Почему он так сглупил? Чем так зацепил его странный, не умеющий сдерживать свою похоть Тони? Уж точно не красотой, потому что до сих пор Егор не имел возможности насладить ею свой взор, и уж точно не изощренной эротической игрой, потому что, будучи привлекательным мужчиной, тот к тридцати пяти годам уже успел познать десятки умелых любовников и был наслышан обо всех возможных любовных изысках.
Конечно же, он знал, чем. Крайт сказал ему, хоть Егор и не поверил тогда его словам. Тони брал клиентов за душу, потому что казался всем им предельно искренним. Любящим до самоотречения. От начала сеанса и до самого его конца. Возможно, он делал это бессознательно, но, без сомнения, был одаренным актером, способным своей игрой как вознести человека до небес, пробуждая в нем окрыляющую влюбленность, так и сбросить его в глубокую пропасть отчаяния, когда этот человек осознавал свою полную никчемность в глазах прекрасного лицедея.

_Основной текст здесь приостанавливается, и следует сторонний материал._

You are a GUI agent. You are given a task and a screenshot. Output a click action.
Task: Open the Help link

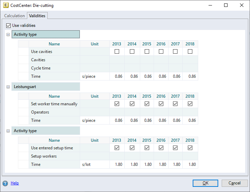click(15, 183)
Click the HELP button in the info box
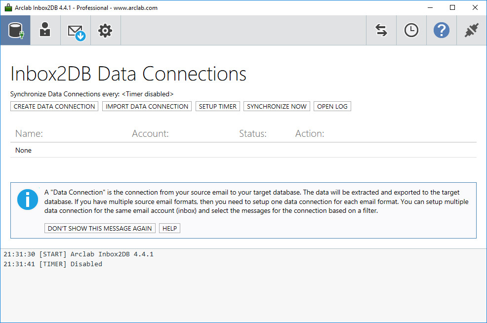This screenshot has height=323, width=487. [x=169, y=228]
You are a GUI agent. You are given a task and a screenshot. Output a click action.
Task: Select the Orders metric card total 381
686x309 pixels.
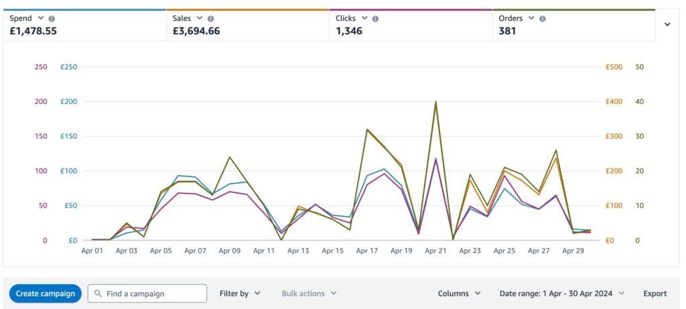pos(508,31)
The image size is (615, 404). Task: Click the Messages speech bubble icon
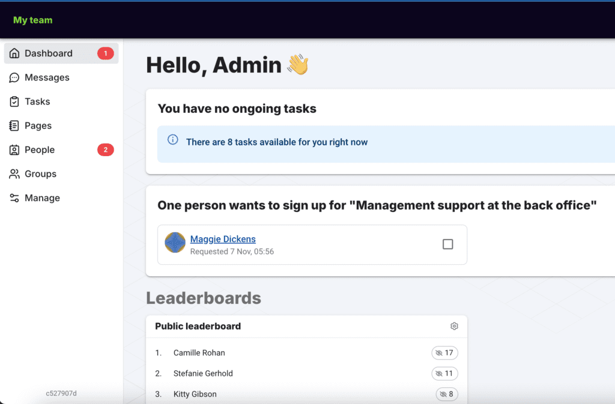(14, 77)
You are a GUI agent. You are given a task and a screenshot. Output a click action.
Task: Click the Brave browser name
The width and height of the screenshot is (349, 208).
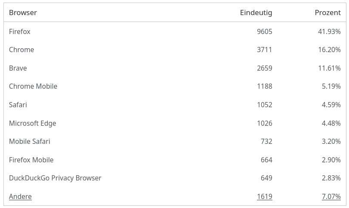pos(18,68)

Тони прилежно играл отведенную ему роль, но, даже понимая это, Егор все равно не мог разом отринуть то, что было между ними. Рьяно, бессмысленно барахтался, буквально тонул в чувствах, увязал в них, как в болоте. Вращался все быстрее в затягивающем на дно водовороте, а неутраченная пока что рассудительность бросала ему спасательный круг. Подсказывала, как выплыть, пусть и с большими потерями. Внушала, что стоит пойти ва-банк и, как когда-то давно, дать сердцу разбиться, а потом из осколков склеить его заново - ущербное и пустое, но способное еще пригодиться. Советовала Егору при следующей встрече подставиться под удар и без колебаний позволить Мастеру вслед за нежностью вырезать и все остальные, связанные с ней чувства. Поучала, как вычистить, выскоблить, продезинфицировать хорошенько цинизмом открытую глубокую рану, не оставив в ней и следа прежних эмоций, а потом зашить ее, нарастить сверху основательный твердый рубец и уже с выхолощенным, бесстрастным сердцем приступить к осуществлению справедливой мести.

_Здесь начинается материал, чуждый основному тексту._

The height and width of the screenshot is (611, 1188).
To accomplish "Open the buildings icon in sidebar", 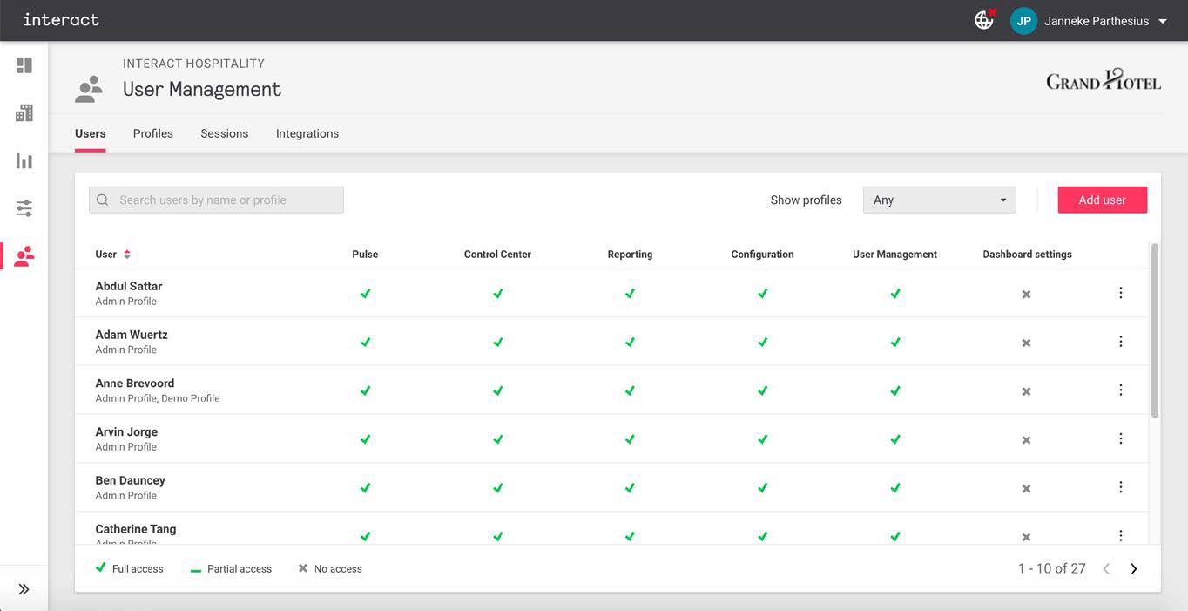I will (x=24, y=113).
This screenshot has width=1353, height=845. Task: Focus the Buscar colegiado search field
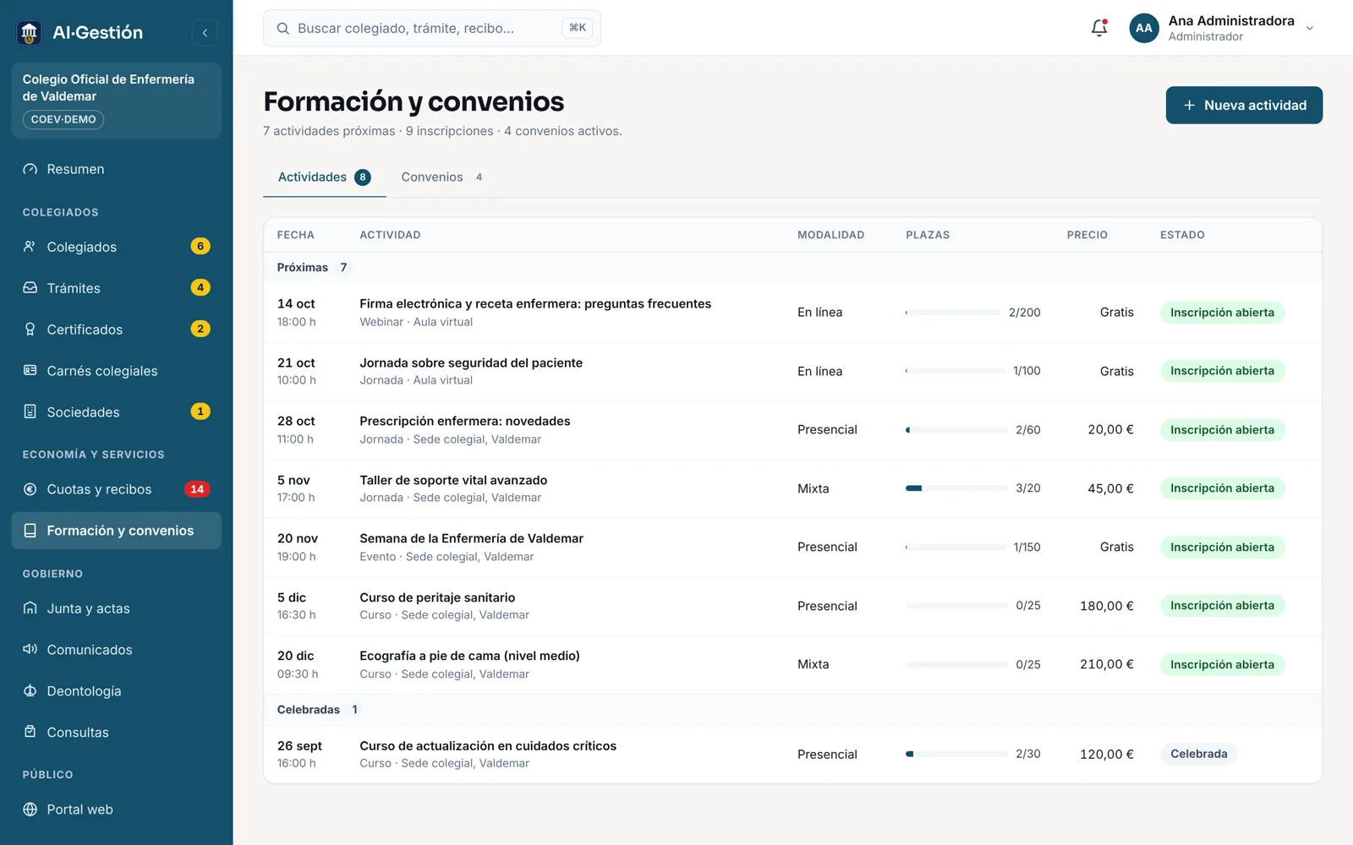[x=432, y=28]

Послышался пронзительный визг тормозов. Егор вздрогнул и вцепился в уплывающий из рук руль. Мимо него пронесся массивный внедорожник, который чуть не врезался в Вольво сзади. Егор по-настоящему испугался, когда заметил, насколько близко тот прошел. Уставился на дорогу и, пока добирался до цели, усиленно гнал из головы любые мысли, которые мешали вести машину, ведь они грозили опасностью не только его здравому рассудку, но и жизни. Нет, определенно стоило ехать в Клуб с водителем, об этом, помимо Крайта, говорила ему все та же мудрая рассудительность. Но Егор в последнее время был глух к любым советам. Действовал сгоряча и совершенно иррационально, по мелочи совершал промахи, а затем, когда замечал это, корил себя за несусветную дурость.
Когда Егор припарковался во дворе Клуба, оказалось, что его уже ждут. Даже не пришлось использовать пропуск для входа - охрана встретила его у самых дверей и проводила прямиком в кабинет Максима.

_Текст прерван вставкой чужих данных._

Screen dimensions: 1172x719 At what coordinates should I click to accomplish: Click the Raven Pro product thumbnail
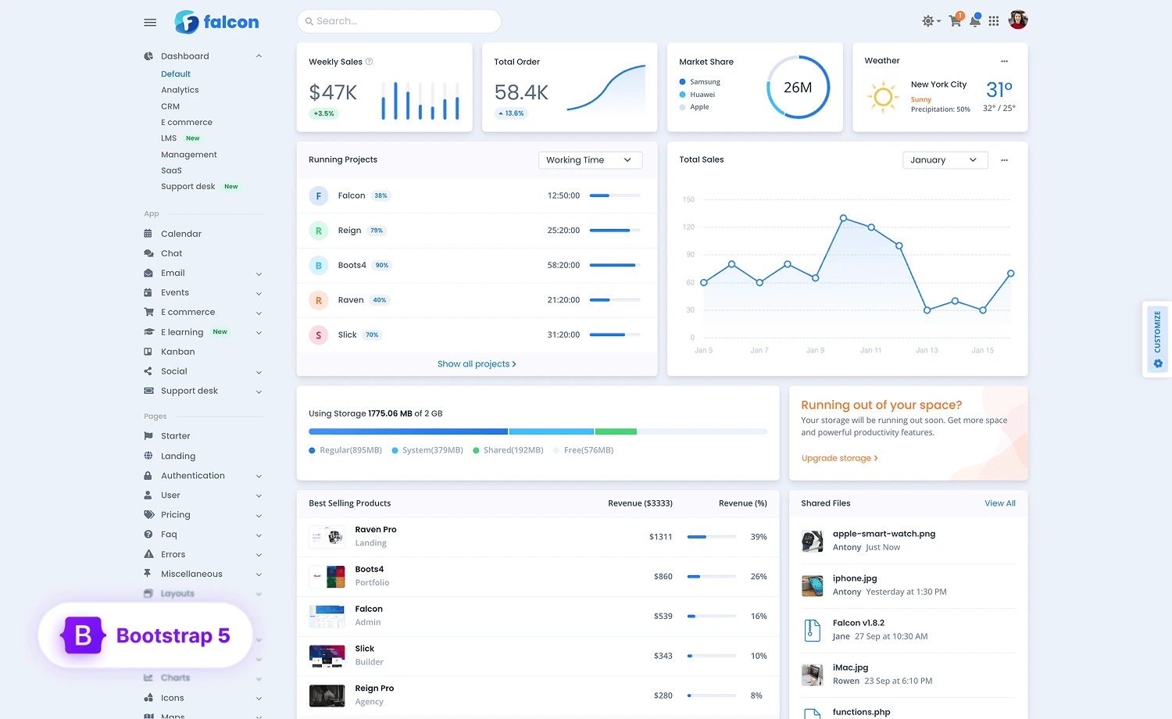pos(327,537)
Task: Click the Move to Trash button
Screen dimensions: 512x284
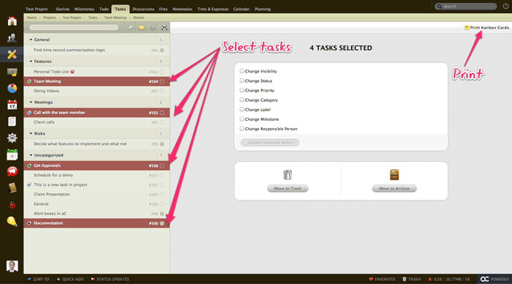Action: pyautogui.click(x=287, y=189)
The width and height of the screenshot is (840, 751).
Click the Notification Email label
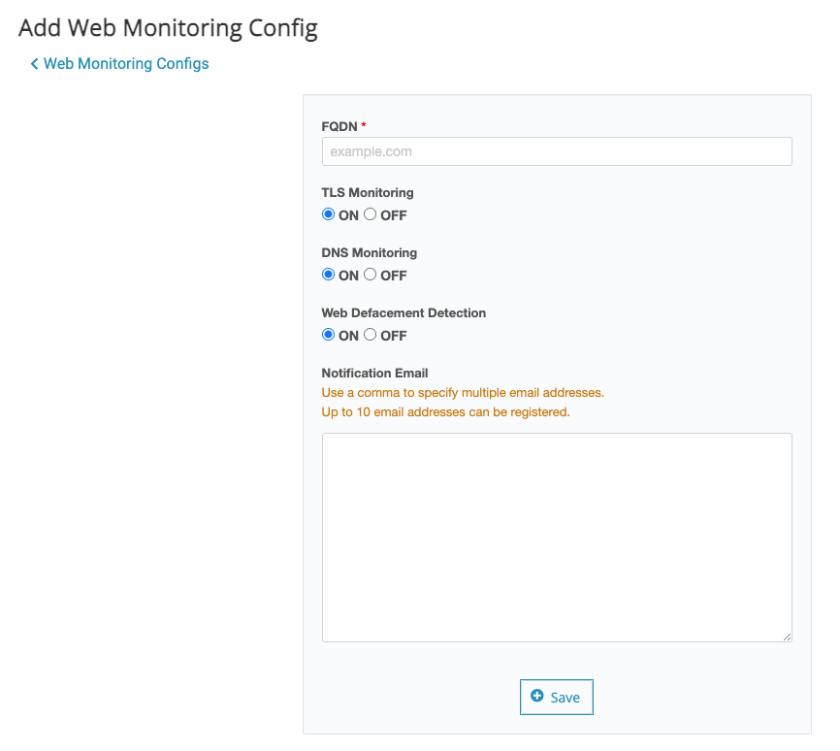point(374,373)
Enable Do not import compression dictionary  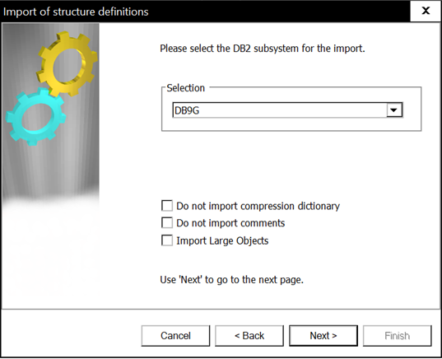[x=167, y=206]
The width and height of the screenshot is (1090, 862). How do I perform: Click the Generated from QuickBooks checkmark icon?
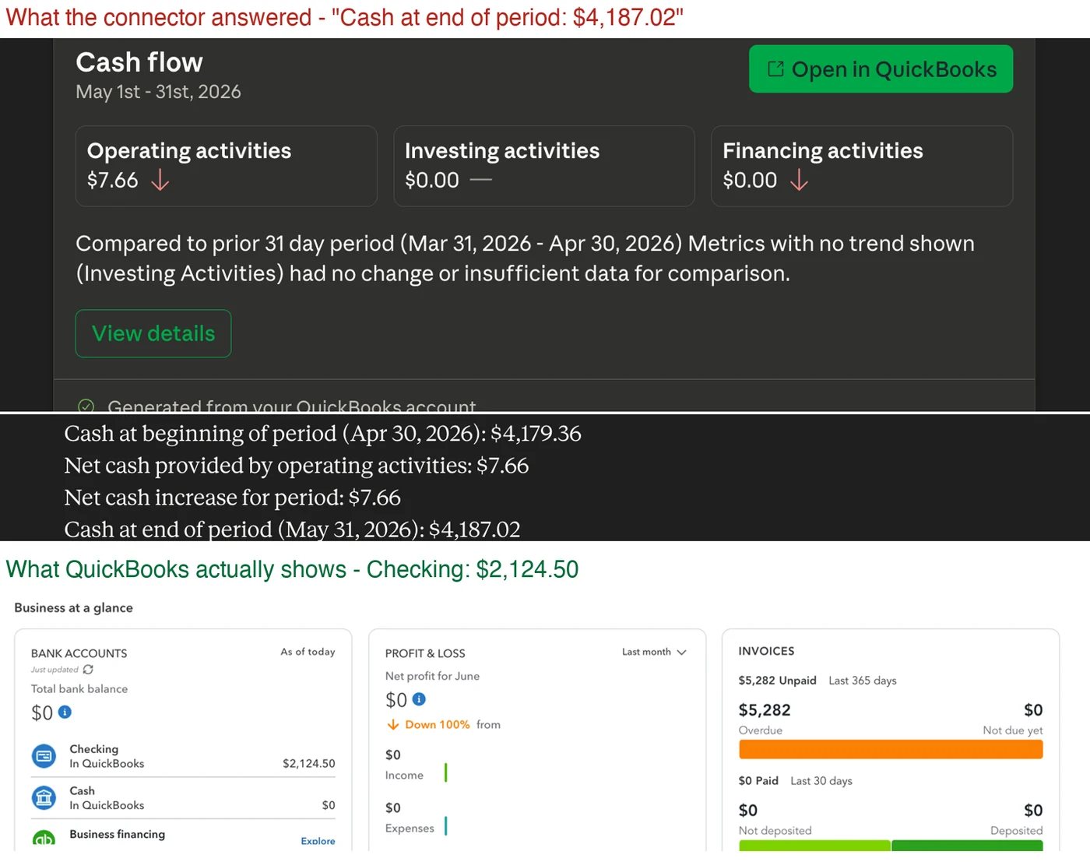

– Беспокоишься, что я заберу Тони, и ты потеряешь стабильный источник дохода? – с мрачной усмешкой спросил Егор, когда вошел в комнату.
– Беспокоюсь, что, не найдя его, ты начнешь истерить прямо посреди холла, – не менее мрачно парировал Максим, отложив в сторону ручку, которой он до этого что-то черкал на бумаге.
– Остальным клиентам ни к чему знать, что владелец «Соланс инкорпорейтед» тронулся умом. А то подсидят тебя на следующем же проекте. Сумасшествие, знаешь ли, очень плохо сказывается на бизнесе.
– Какой ты заботливый, - саркастично процедил Егор. – Так печешься о моем психическом здоровье и материальном благополучии. Да тебе надо памятник при жизни ставить за такую самоотверженность. И знаешь что? Кроме тебя, меня подсиживать некому.
Максим почему-то не огрызнулся. Помрачнел еще сильнее.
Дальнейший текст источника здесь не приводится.